Information shown:
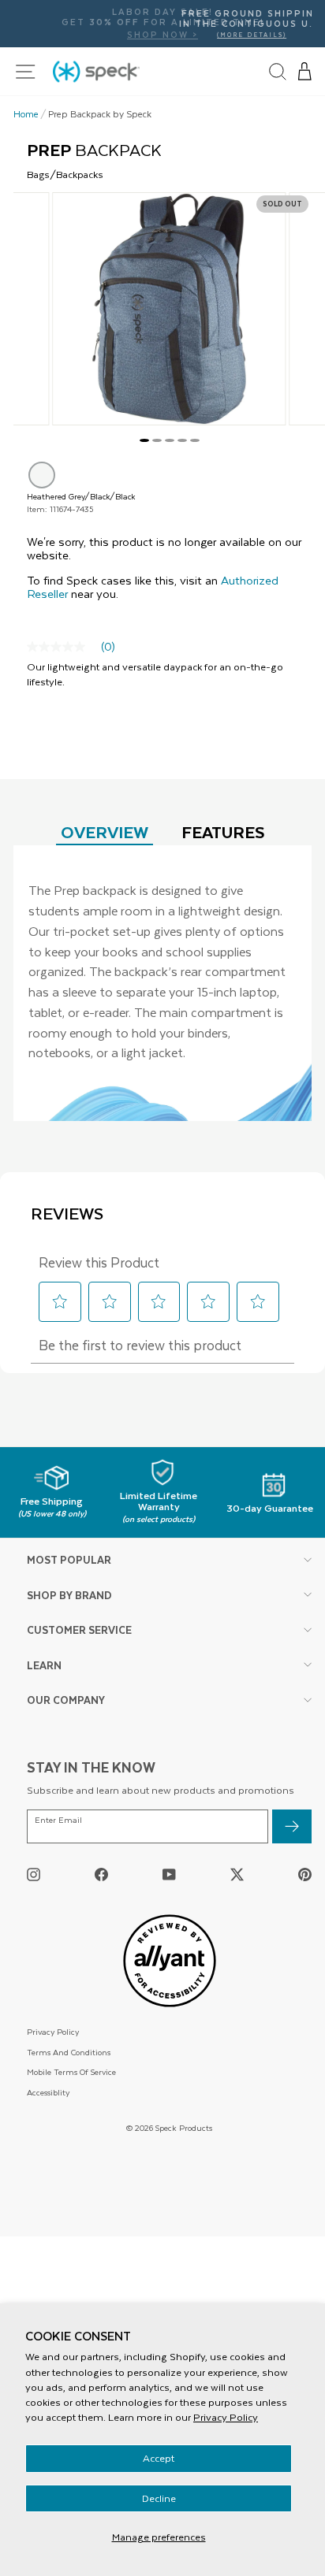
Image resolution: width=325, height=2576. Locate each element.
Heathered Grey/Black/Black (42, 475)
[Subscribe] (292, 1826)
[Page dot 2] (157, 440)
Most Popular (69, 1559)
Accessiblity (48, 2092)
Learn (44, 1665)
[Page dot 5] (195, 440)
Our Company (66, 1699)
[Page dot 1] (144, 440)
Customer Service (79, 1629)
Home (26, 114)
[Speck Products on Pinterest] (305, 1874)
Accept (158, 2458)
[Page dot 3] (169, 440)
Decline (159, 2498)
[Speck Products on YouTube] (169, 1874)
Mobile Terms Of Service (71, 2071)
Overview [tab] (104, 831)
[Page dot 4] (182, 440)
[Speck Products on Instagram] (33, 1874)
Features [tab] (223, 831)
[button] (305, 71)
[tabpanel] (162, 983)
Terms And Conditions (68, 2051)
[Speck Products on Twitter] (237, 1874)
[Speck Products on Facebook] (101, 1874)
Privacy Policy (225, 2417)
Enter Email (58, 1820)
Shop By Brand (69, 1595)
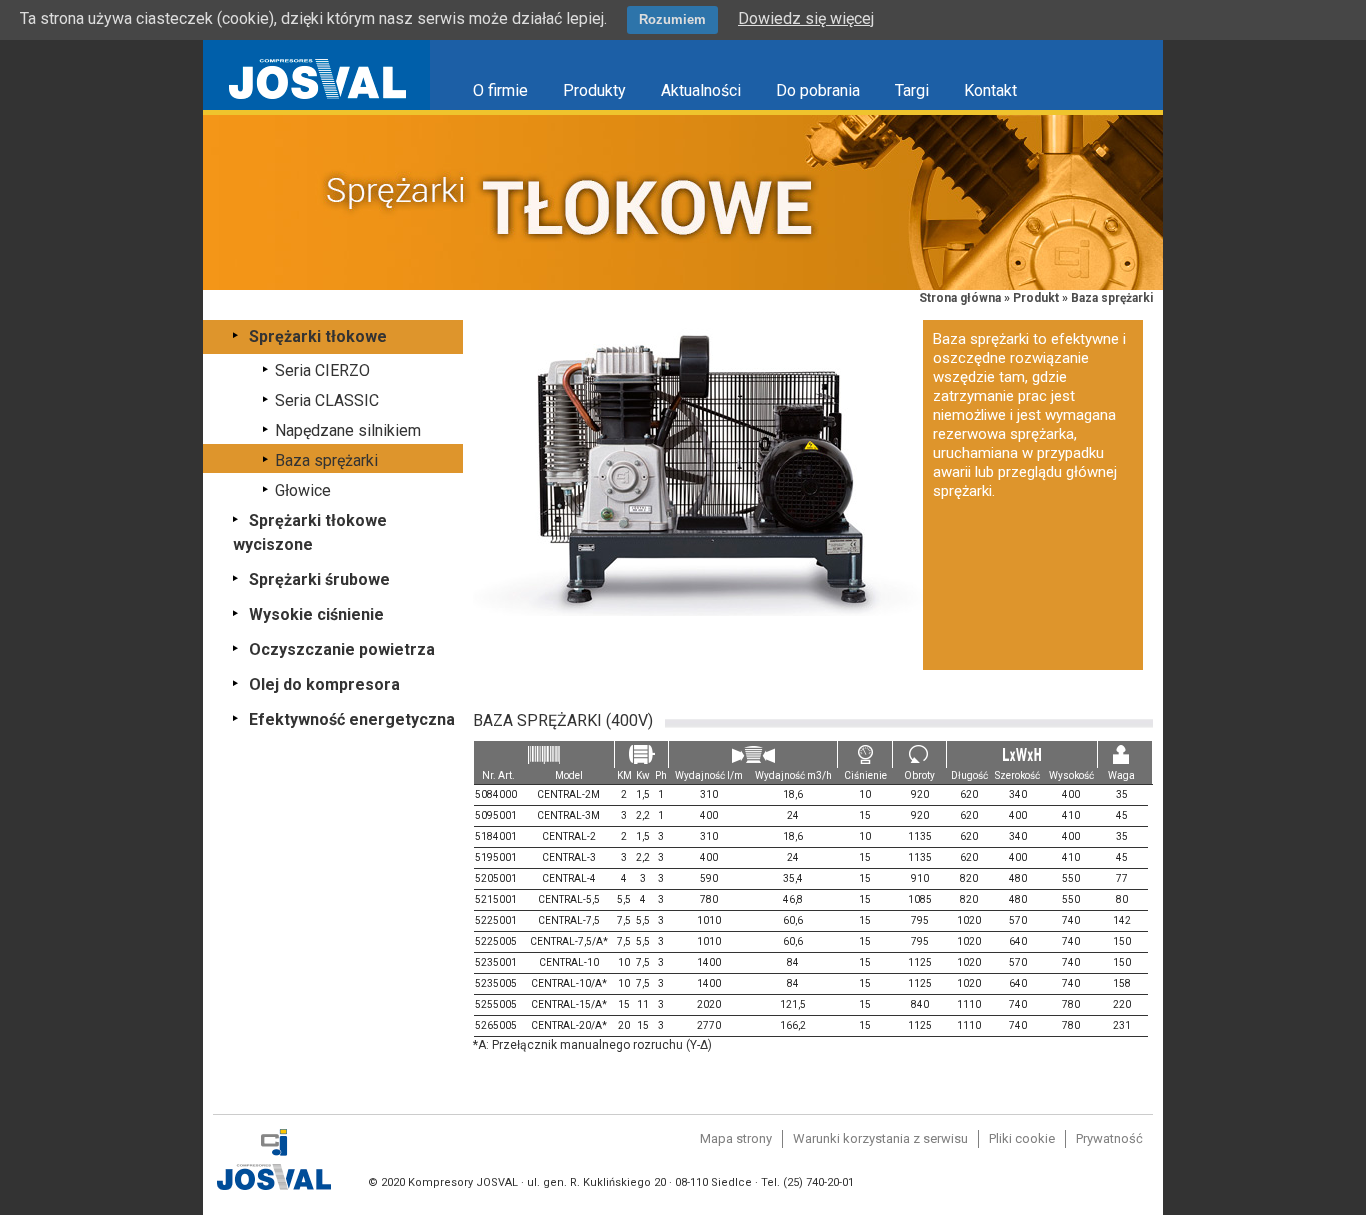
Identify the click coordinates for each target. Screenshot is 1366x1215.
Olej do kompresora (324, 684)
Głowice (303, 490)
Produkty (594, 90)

---

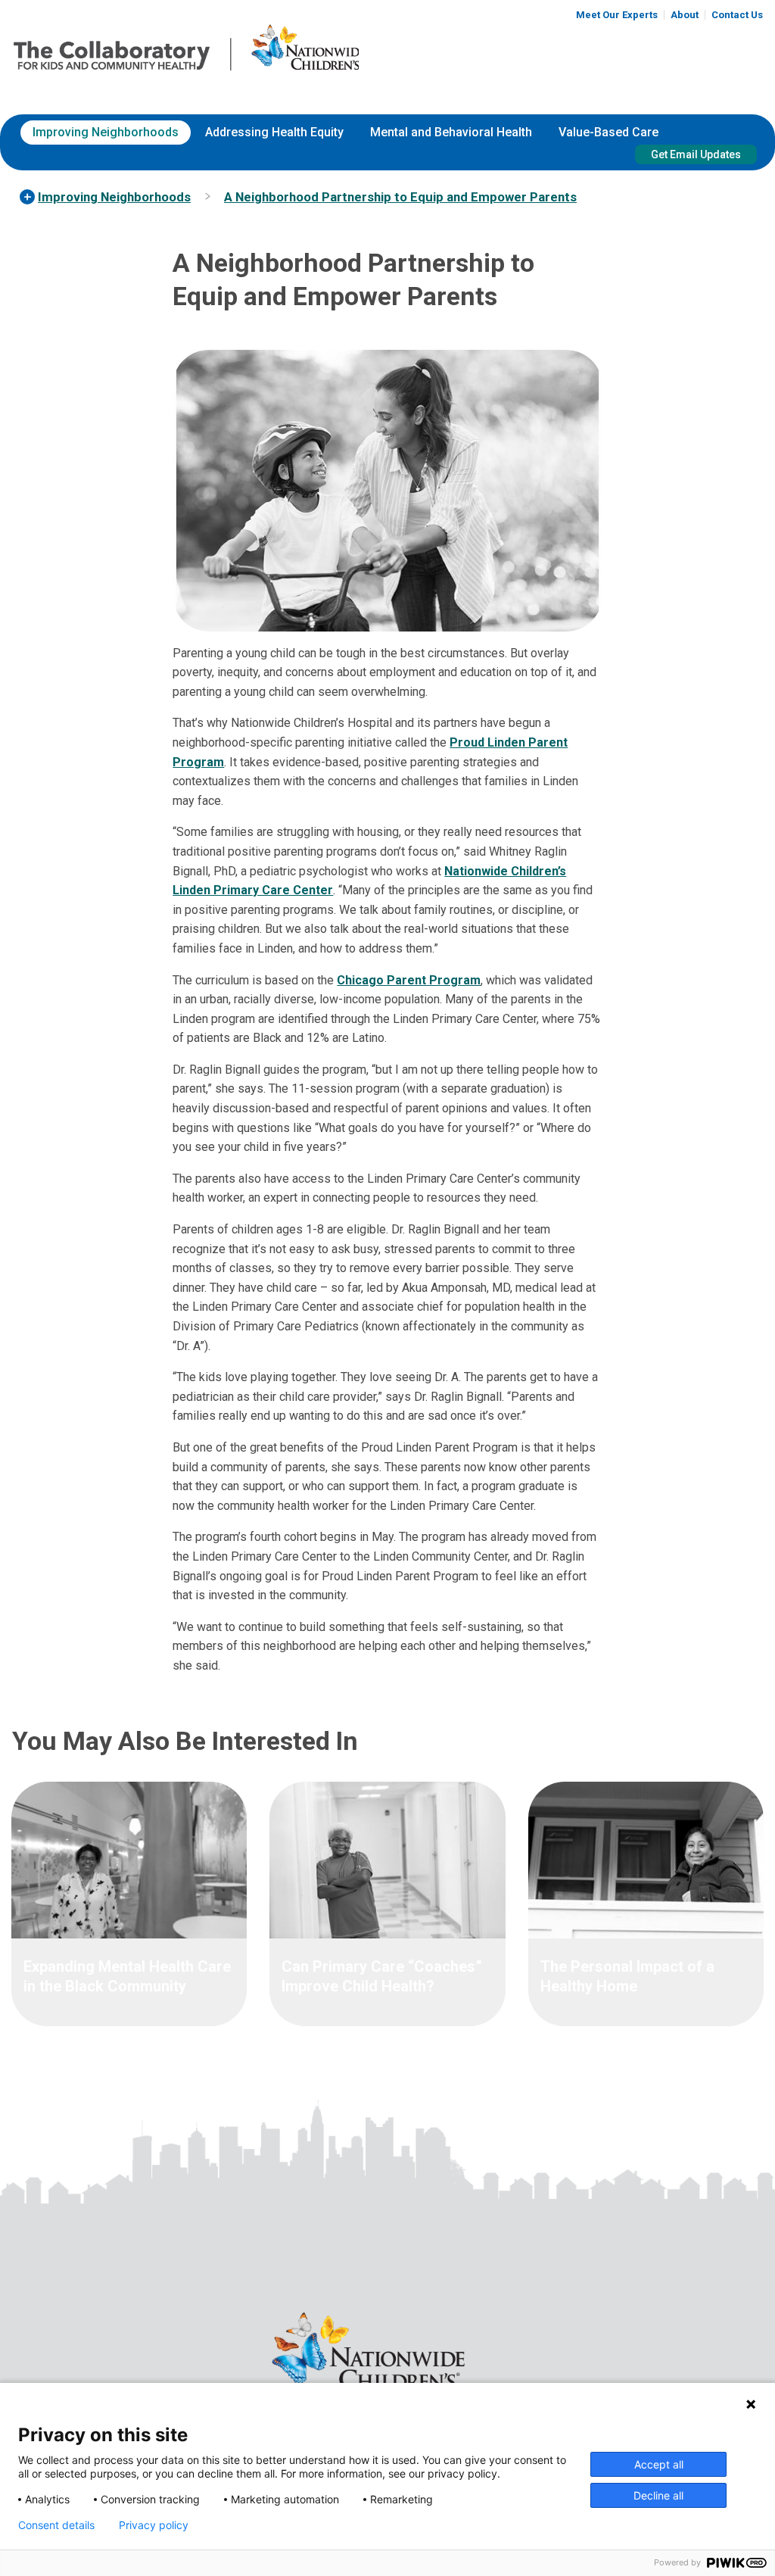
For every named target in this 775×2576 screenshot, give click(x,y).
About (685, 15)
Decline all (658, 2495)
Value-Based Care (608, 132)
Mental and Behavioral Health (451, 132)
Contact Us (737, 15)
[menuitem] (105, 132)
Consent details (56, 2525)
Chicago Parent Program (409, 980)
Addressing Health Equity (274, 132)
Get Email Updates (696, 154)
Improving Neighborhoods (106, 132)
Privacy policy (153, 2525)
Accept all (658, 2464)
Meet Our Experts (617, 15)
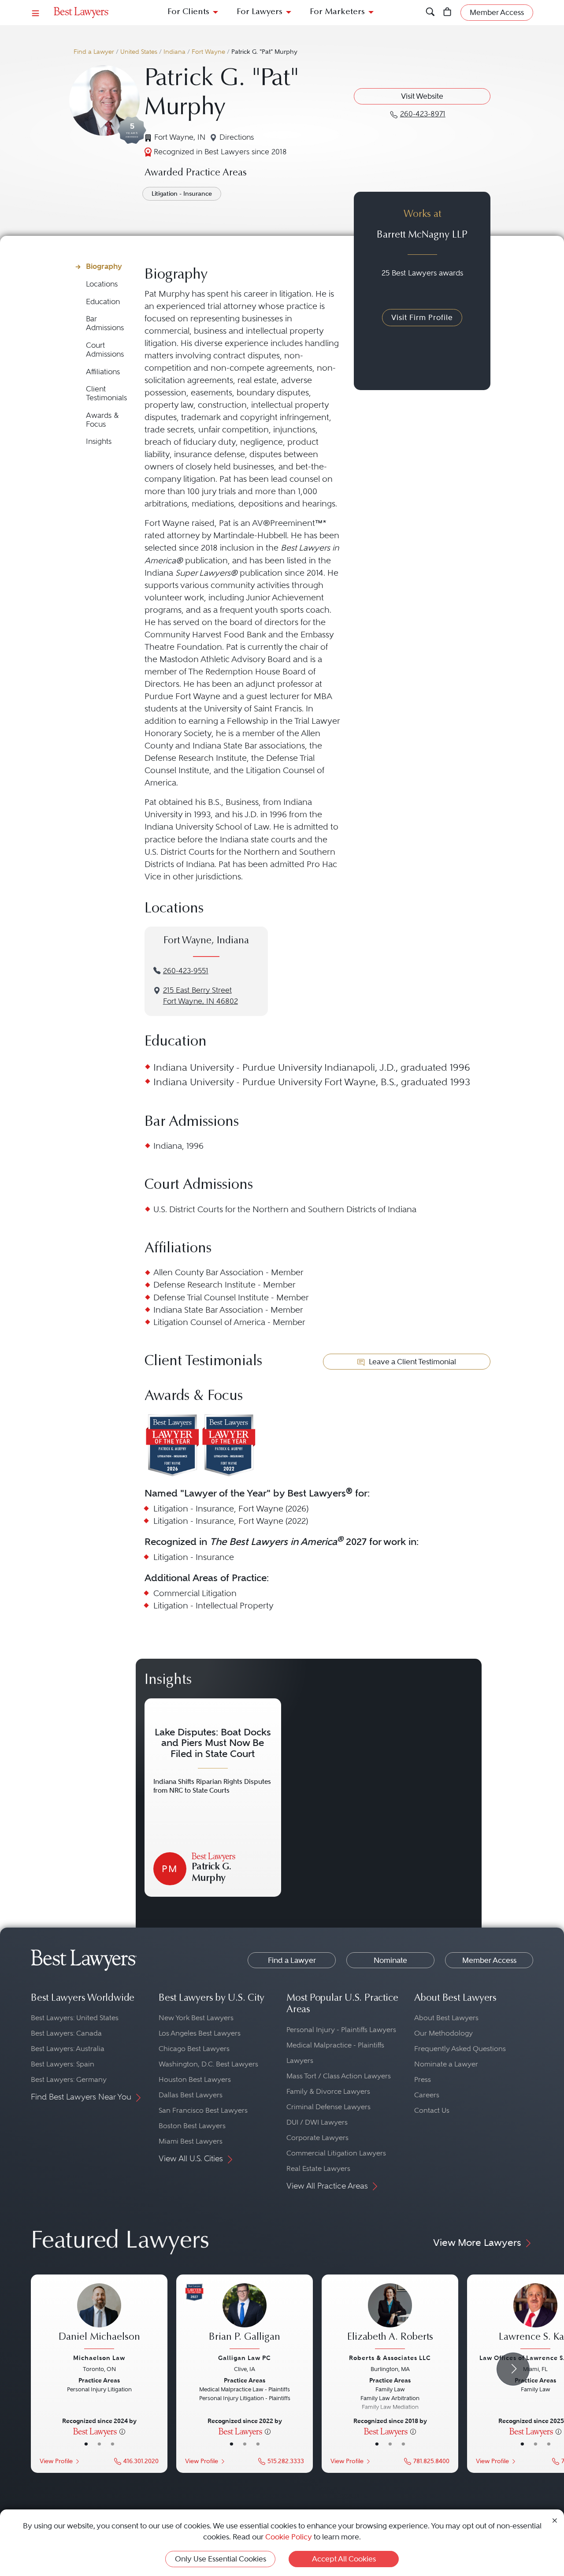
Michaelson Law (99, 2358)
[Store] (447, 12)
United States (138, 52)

Exercise brief:
Look above for the line with "Decline all (658, 2495)" and the line with "United States (138, 52)"; set down those two lines and all lines between them exactly, without pictures and without anything else.

Task response:
Decline all (658, 2495)
Value-Based Care (608, 132)
Mental and Behavioral Health (451, 132)
Contact Us (737, 15)
[menuitem] (105, 132)
Consent details (56, 2525)
Chicago Parent Program (409, 980)
Addressing Health Equity (274, 132)
Get Email Updates (696, 154)
Improving Neighborhoods (106, 132)
Privacy policy (153, 2525)
Accept all (658, 2464)
Meet Our Experts (617, 15)
Michaelson Law (99, 2358)
[Store] (447, 12)
United States (138, 52)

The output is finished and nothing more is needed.